Contour Data Solutions has a platform called Contour Cinch built on Datrium's Automatrix platform and helped write the Automatrix APIs, Guerriero said.
ControlShift is a big piece of Contour Cinch, Guerriero said.
"Disaster recovery needs full orchestration to move data and make sure the infrastructure is configured properly and so on," he said. "Other vendors can do disaster recovery. What ControlShift brings is the ability to do a hybrid cloud from a DR perspective. Customers can have an application at Point A, and move it to Point B without having to do all the functions separately. ControlShift allows data to be moved intelligently across all cloud platforms so I can move my customer workloads to a hybrid environment leveraging our private cloud, Azure, AWS, and so on. This allows us to be open. Nobody wants proprietary."
Datrium has had difficulty explaining how it has converged five different functionalities into a single platform, but that is changing with the release of Automatrix, said Phil Abeyta, president of Ardham Technologies, an Albuquerque, N.M.-based solution provider and MSP that started working with the vendor in 2017.
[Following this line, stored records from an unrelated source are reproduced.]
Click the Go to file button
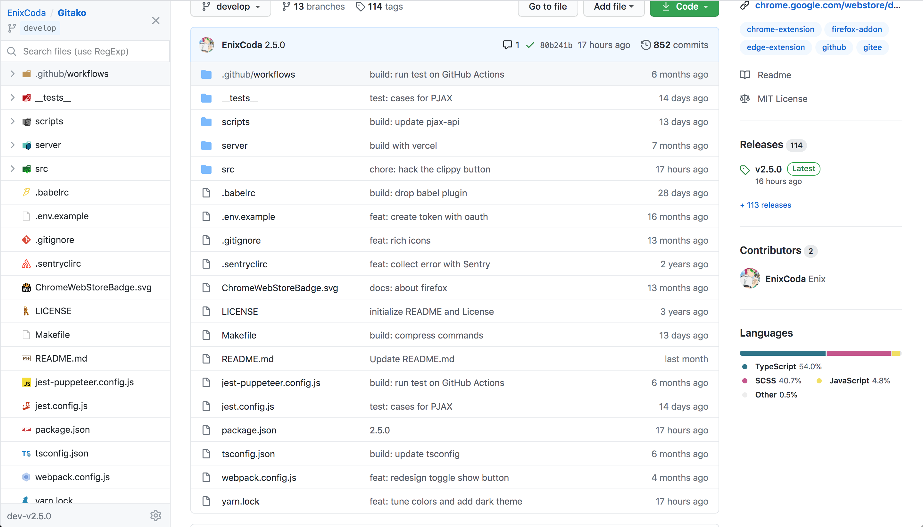[547, 6]
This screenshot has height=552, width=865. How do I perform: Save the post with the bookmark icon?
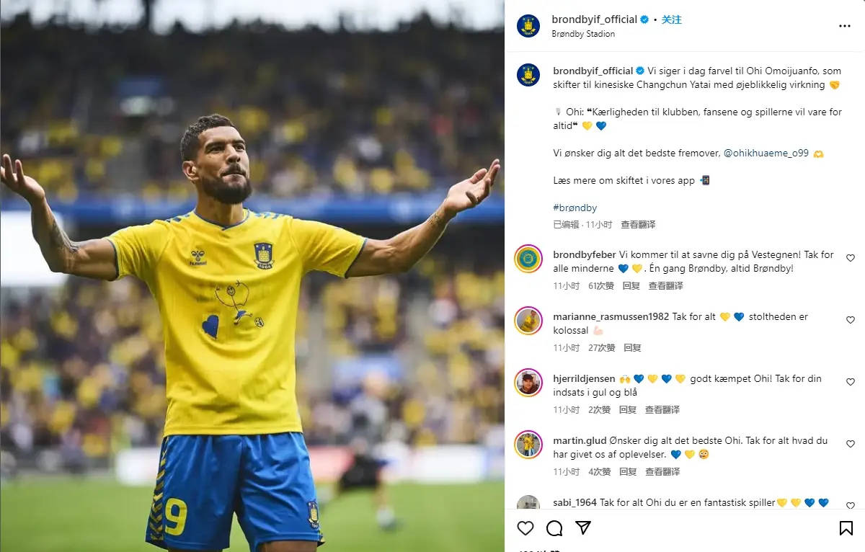tap(846, 528)
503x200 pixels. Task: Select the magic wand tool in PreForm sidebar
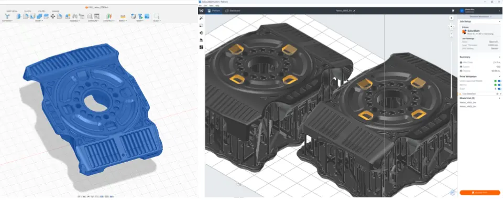coord(201,18)
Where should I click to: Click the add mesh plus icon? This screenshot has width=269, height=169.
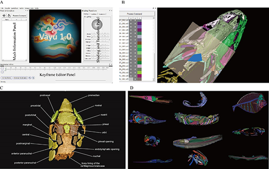pyautogui.click(x=4, y=16)
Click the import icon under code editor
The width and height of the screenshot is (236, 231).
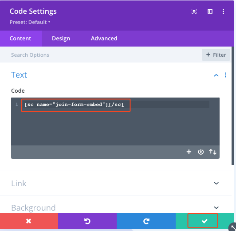pos(201,152)
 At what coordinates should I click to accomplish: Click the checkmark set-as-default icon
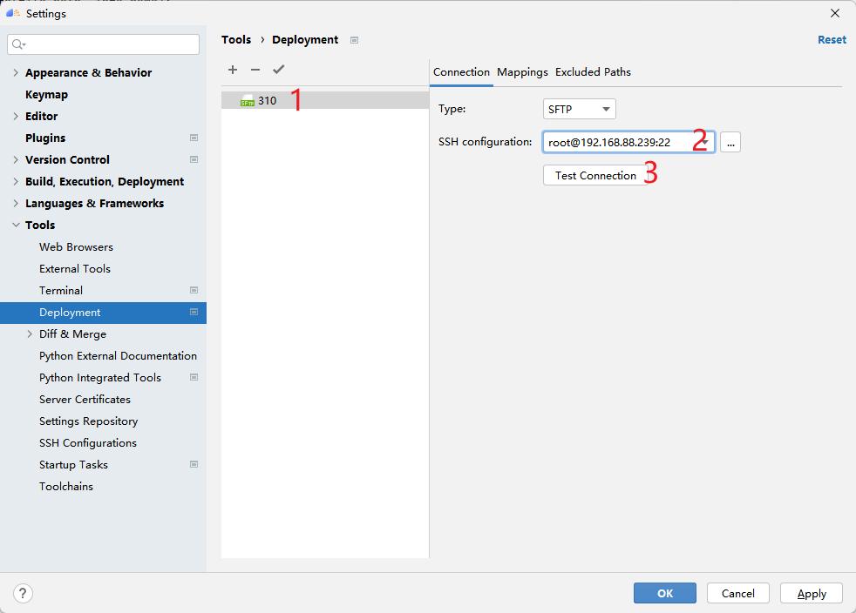279,70
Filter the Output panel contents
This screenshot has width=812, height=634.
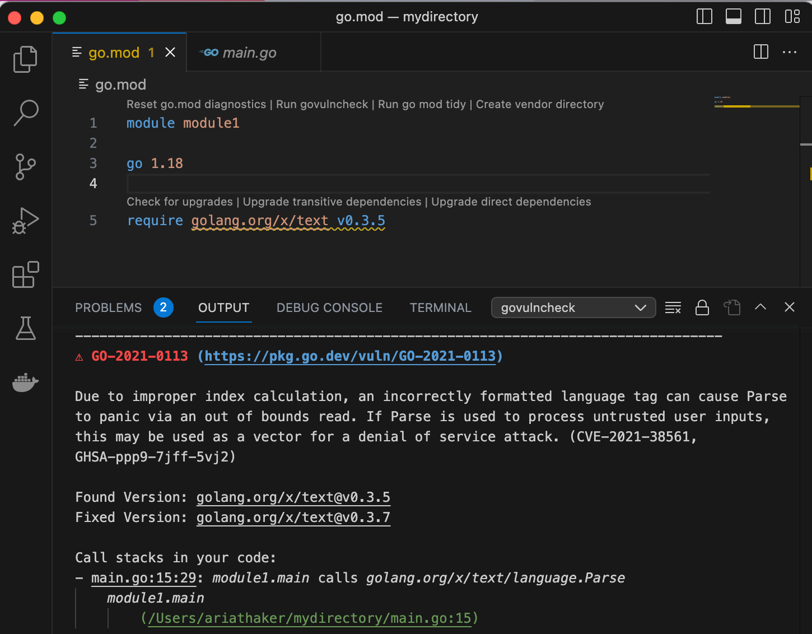(673, 307)
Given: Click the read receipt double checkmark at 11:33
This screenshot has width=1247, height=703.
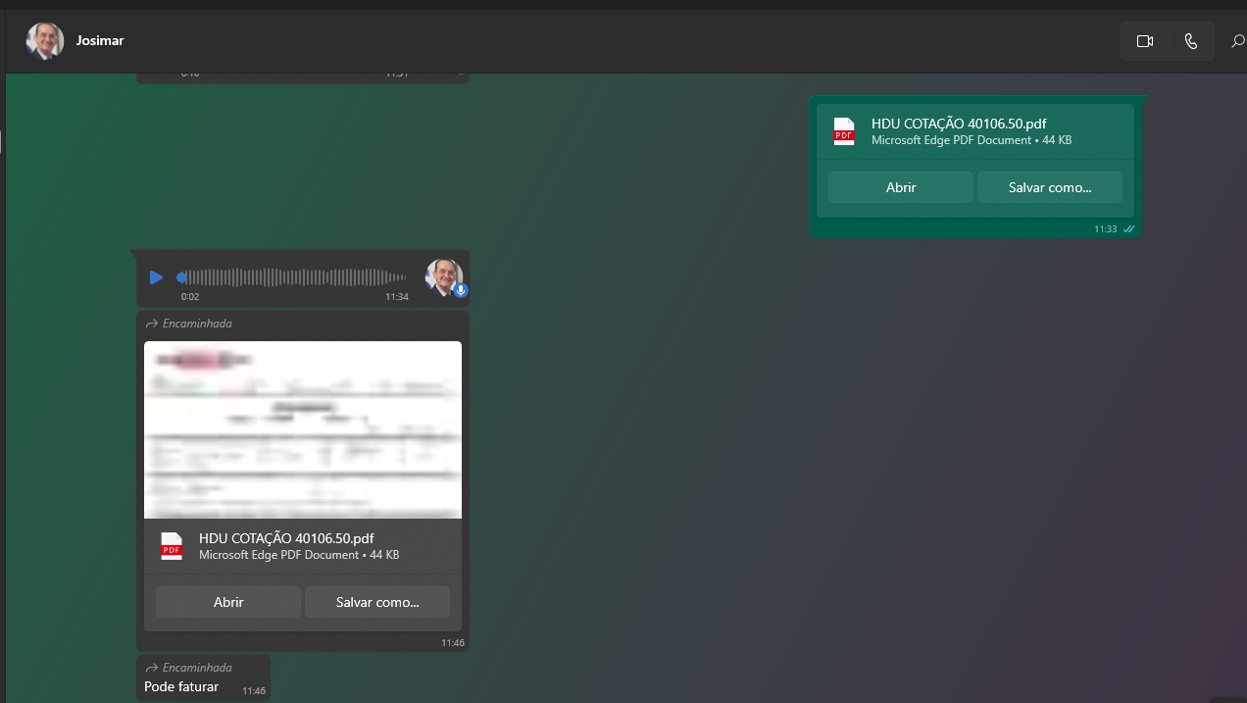Looking at the screenshot, I should tap(1128, 229).
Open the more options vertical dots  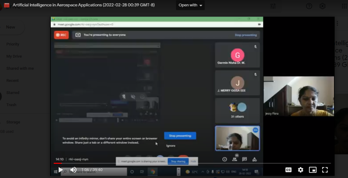click(337, 23)

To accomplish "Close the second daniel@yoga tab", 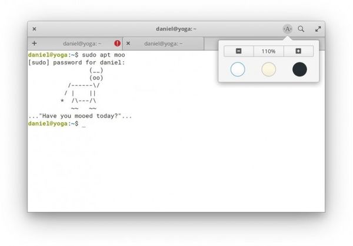I will coord(128,43).
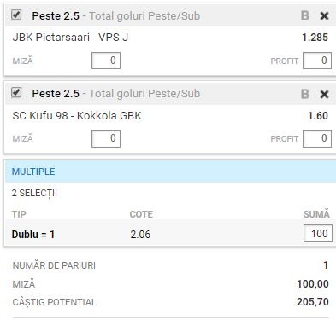Image resolution: width=336 pixels, height=320 pixels.
Task: Collapse the MULTIPLE section header
Action: click(170, 172)
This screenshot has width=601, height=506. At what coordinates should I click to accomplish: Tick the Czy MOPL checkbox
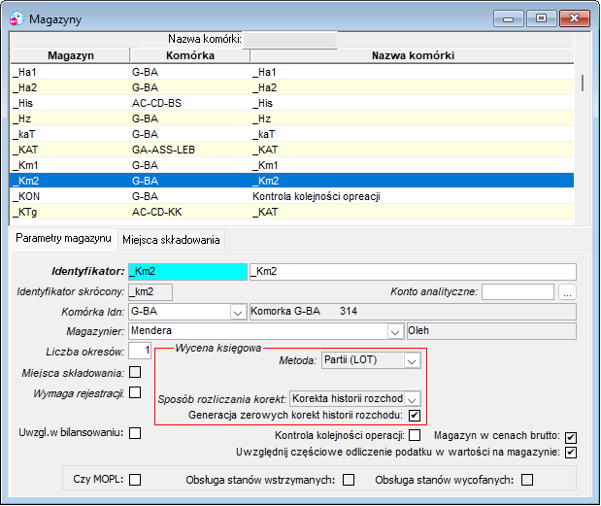(x=135, y=480)
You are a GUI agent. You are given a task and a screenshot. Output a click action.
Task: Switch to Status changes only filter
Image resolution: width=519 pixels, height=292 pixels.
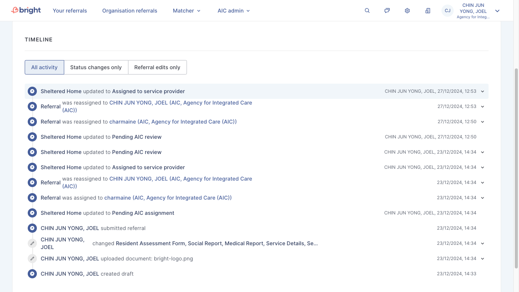tap(96, 67)
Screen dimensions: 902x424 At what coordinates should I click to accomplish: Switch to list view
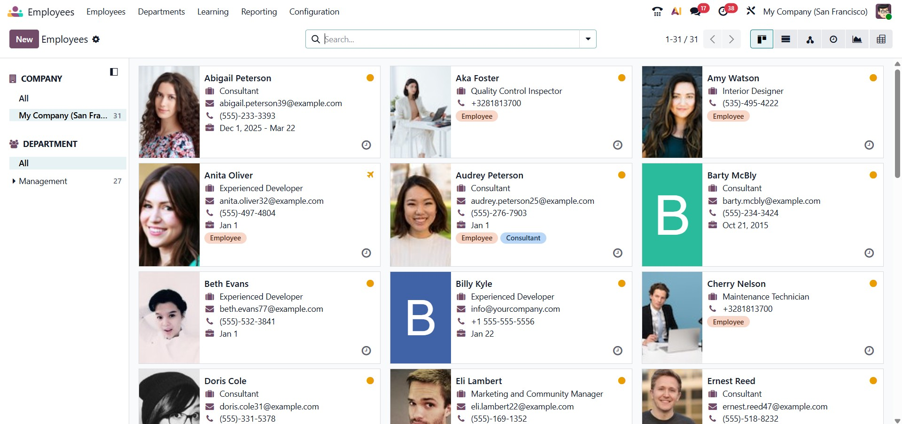pyautogui.click(x=785, y=39)
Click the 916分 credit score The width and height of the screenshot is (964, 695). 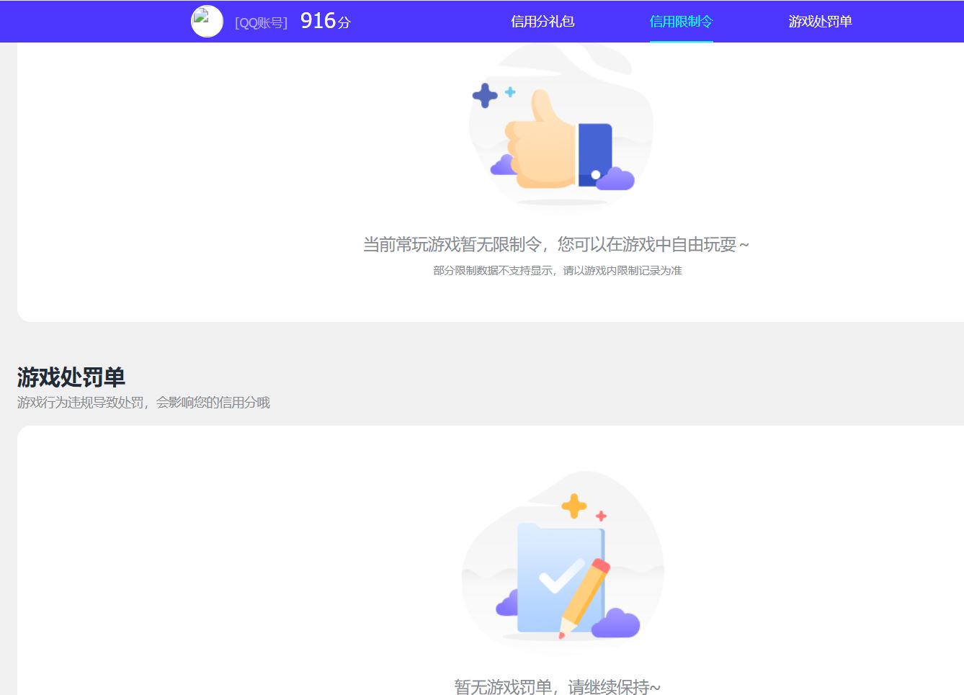click(x=325, y=22)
"We have a tremendous passion for instant outcomes for our clients," Abeyta told CRN. "Automatrix will be a major player for our customers. The software is a service framework for using data across multiple clouds."
Looking forward, Datrium is expecting to launch disaster recovery for non-DVX hosts and to provide failover to the VMware Cloud on AWS platform in the fourth quarter of 2019, Agrawal said.
Datrium also plans to allow customers to run DVX on the AWS cloud as primary storage in the fourth quarter of this year, and to port its technology to Microsoft Azure some time next year, Page said. The company will also move to the Google Cloud Platform when its customers do, he said.
"As customers want to get off existing storage arrays, we make it possible using DVX," he said. "We let customers move data off existing storage, and remove the legacy technology off their floor as it comes off lease, and offer them DVX as a replacement because of its lower cost."